**EXERCISE:** After locating the line that contains "264x528 pixels." in the data below, set down exactly that line and each one after it through the line that contains "Given: Click the My dictionary heading", and nothing more.

(Data records)
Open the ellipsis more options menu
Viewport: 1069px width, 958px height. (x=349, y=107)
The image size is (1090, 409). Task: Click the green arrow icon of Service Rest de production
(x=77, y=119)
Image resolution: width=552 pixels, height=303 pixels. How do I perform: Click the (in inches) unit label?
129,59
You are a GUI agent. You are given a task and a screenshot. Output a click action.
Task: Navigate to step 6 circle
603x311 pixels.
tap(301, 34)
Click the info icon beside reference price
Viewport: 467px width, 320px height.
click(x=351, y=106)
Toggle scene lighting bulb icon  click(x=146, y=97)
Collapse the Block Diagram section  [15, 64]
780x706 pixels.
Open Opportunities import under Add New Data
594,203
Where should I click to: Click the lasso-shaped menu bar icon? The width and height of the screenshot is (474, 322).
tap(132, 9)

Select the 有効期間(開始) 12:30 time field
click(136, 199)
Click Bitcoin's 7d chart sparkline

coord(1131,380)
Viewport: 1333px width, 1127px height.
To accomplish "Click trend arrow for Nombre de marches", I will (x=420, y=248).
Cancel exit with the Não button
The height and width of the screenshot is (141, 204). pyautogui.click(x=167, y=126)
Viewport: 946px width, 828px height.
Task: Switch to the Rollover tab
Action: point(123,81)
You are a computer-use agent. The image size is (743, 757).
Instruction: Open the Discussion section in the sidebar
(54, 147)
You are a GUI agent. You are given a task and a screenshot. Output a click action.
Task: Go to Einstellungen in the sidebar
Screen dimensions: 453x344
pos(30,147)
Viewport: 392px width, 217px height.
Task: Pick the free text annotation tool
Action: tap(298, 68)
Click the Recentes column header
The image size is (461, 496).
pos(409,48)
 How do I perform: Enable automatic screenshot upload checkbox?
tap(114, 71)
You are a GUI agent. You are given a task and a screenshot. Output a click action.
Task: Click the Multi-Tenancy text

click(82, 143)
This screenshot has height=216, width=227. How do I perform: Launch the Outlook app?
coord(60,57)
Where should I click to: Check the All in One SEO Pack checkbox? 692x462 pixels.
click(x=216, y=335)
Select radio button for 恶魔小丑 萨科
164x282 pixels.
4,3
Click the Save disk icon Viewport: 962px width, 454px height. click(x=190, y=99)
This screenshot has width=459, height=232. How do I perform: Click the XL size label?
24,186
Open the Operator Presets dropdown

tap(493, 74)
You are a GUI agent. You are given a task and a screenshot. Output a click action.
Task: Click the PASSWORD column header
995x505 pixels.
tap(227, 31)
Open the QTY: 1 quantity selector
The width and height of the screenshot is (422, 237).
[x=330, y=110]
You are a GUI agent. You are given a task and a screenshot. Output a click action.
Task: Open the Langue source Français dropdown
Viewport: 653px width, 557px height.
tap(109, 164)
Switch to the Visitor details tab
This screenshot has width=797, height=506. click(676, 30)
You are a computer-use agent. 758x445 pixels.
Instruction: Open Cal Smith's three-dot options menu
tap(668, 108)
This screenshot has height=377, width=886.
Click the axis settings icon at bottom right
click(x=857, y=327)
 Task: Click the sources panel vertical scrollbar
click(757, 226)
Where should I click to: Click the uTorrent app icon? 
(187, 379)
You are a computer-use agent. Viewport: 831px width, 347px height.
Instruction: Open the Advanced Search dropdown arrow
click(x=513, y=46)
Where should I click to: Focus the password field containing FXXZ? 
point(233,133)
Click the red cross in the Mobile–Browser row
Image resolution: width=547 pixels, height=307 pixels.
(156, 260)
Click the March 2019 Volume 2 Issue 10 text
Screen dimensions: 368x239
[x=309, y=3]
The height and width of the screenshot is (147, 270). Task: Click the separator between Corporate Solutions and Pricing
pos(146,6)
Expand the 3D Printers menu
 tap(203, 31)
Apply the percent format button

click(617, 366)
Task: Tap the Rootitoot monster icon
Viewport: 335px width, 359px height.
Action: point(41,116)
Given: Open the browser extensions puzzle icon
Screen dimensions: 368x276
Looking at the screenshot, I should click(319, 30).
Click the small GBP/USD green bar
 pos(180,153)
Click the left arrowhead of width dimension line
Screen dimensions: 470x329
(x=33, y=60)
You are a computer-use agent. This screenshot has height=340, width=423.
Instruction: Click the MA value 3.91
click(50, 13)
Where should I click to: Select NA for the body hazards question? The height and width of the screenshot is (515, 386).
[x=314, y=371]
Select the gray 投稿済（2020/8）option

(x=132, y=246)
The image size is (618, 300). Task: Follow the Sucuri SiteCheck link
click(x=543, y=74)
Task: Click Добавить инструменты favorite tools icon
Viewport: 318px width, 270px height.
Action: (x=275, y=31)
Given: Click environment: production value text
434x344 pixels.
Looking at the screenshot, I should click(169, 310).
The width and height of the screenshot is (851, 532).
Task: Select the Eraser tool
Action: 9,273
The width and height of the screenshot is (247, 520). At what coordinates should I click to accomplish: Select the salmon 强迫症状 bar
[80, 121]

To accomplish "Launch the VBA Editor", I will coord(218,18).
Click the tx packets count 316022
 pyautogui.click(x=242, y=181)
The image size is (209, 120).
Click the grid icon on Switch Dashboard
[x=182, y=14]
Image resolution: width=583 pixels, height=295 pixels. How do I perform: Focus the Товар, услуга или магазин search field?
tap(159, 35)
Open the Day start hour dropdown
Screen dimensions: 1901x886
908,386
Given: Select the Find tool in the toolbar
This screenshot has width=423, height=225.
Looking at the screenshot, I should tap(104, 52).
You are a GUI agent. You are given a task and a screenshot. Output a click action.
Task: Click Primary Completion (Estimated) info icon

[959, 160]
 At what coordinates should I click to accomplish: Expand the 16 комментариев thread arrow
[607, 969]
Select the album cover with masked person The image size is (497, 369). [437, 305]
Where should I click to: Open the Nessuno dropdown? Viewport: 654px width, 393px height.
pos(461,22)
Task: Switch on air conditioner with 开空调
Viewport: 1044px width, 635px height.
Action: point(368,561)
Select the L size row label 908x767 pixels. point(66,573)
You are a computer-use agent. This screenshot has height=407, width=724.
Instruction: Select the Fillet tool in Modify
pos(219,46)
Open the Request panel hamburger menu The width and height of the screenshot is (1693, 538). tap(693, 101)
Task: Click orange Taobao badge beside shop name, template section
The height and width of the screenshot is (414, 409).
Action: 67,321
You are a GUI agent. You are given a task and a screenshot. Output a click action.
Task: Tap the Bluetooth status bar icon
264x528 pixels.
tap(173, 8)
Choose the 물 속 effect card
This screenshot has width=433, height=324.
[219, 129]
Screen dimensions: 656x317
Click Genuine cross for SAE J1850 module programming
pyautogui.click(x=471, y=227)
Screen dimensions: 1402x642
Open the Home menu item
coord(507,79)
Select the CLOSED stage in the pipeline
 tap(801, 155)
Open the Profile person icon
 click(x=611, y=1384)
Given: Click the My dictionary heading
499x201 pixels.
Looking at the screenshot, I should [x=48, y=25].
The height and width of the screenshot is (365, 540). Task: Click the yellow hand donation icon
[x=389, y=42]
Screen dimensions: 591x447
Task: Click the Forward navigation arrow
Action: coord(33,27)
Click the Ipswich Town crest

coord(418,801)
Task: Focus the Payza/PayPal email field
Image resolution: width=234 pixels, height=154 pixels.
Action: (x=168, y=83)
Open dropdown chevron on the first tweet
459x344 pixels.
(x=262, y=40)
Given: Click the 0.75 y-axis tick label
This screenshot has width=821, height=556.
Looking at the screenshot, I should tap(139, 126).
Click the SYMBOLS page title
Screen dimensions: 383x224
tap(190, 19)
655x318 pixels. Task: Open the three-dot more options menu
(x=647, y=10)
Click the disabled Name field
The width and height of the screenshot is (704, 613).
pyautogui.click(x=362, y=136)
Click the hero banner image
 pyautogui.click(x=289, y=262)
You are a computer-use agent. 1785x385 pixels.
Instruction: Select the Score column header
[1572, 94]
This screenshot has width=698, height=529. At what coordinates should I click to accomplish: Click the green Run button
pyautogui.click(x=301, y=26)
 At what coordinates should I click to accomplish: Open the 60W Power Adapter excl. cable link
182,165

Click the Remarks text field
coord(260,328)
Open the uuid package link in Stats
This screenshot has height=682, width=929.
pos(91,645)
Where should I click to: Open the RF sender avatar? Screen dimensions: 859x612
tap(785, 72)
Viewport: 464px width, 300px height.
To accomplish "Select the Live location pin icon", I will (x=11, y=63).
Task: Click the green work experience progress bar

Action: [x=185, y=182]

**TASK SOLUTION:**
264x528 pixels.
tap(173, 8)
Choose the 물 속 effect card
This screenshot has width=433, height=324.
[219, 129]
Screen dimensions: 656x317
Click Genuine cross for SAE J1850 module programming
pyautogui.click(x=471, y=227)
Screen dimensions: 1402x642
Open the Home menu item
coord(507,79)
Select the CLOSED stage in the pipeline
 tap(801, 155)
Open the Profile person icon
 click(x=611, y=1384)
Given: Click the My dictionary heading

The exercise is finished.